-- DATA follows --
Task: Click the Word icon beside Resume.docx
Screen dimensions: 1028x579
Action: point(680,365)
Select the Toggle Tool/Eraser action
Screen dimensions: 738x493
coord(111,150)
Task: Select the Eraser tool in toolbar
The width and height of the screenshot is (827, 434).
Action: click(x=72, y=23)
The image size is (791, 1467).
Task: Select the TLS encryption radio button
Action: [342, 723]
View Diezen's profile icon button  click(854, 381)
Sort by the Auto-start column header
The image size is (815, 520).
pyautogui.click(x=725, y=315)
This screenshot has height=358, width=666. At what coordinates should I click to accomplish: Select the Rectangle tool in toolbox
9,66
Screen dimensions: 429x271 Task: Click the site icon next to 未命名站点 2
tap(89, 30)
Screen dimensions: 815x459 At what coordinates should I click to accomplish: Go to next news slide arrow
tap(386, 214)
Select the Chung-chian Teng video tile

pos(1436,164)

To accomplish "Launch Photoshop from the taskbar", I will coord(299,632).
-- DATA concluded --
Exact copy required. Retype all of the entries word for word.

Task: Click the Word icon beside Resume.docx
Screen dimensions: 1028x579
Action: point(680,365)
Select the Toggle Tool/Eraser action
Screen dimensions: 738x493
coord(111,150)
Task: Select the Eraser tool in toolbar
The width and height of the screenshot is (827, 434).
Action: click(x=72, y=23)
The image size is (791, 1467).
Task: Select the TLS encryption radio button
Action: [342, 723]
View Diezen's profile icon button  click(854, 381)
Sort by the Auto-start column header
The image size is (815, 520).
pyautogui.click(x=725, y=315)
This screenshot has height=358, width=666. At what coordinates should I click to accomplish: Select the Rectangle tool in toolbox
9,66
Screen dimensions: 429x271 Task: Click the site icon next to 未命名站点 2
tap(89, 30)
Screen dimensions: 815x459 At what coordinates should I click to accomplish: Go to next news slide arrow
tap(386, 214)
Select the Chung-chian Teng video tile

pos(1436,164)

To accomplish "Launch Photoshop from the taskbar", I will coord(299,632).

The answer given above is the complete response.